Pour mon plus grand malheur, mon artiste choisit de revenir à ce moment précis. Pour la première fois il était accompagné. Une fillette pas plus haute que mes racines lui tenait la main et sautillait joyeusement. Elle parlait beaucoup et lui posait plein de questions. Sa voix fluette s’élevait et raisonnait entre mes feuilles. Lui, égal à lui même, restait muet. Il lui souriait en faisant quelques signes des mains. Je le vis montrer ma racine puis son front où la fine cicatrice se voyait encore. L’enfant éclata de rire et s’empressa de venir sauter par dessus ma racine. En s’approchant, une ride soucieuse creusa le front de mon artiste. Il arrêta son nez à quelques centimètres de l’encart orange. J’étais contrarié qu’il me voit ainsi, mais son expression déconfite me fit vite oublier ma laideur momentanée. J’étais ébahi qu’autant d’émotions puissent s’enchaîner sur un seul visage. Finalement, la colère eut le dernier mot et il frappa du poing le coupon orange. Je sentis l’énergie de la rage et de la détermination dans ce coup. Il pressa sa fille et tous deux s’éloignèrent d’un pas rapide. Il est revenu peu de temps après, suivi d’un autre homme, tenant toujours sa fille par la main. Elle semblait traduire pour lui ses gestes secs et énervés. Ils sont repartis tous les trois et quelques jours plus tard, le même homme orange que la première fois est venu m’enlever le coupon.

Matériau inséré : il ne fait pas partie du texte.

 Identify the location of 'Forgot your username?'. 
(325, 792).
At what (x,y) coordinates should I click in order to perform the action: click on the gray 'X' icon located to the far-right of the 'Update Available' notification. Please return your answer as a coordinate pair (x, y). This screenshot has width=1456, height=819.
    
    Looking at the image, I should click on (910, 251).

Lorsque les tronçonneuses ont commencé à débiter sauvagement mes voisins, j’ai compris ce que voulait dire le coupon orange collé sur mon écorce. Je ne sais pas ce que mon artiste a fait, ce qu’il a « dit », mais je suis certain que sans lui, j’aurais moi aussi fini en tronçons et personne n’aurait plus jamais levé le pied au dessus de mes racines.
Si mon artiste n’était pas revenu ce jour là, s’il n’avait pas voulu me partager avec sa fille, l’inviter dans ses souvenirs, je ne serais qu’un tas de copeaux de bois dans une chaudière. Ou peut-être des feuilles blanches… J’aurais continué d’une toute autre manière à participer à la vie d’artiste.
Aujourd’hui, je n’ai plus un, mais deux rêveurs adossés contre mon tronc. Chacun perdu dans son univers, l’un le dessinant, l’autre l’écrivant. Deux forces tranquilles vibrant de la même énergie. Je ne suis plus l’arbre du parc, je suis « l’Arbre aux Artistes ».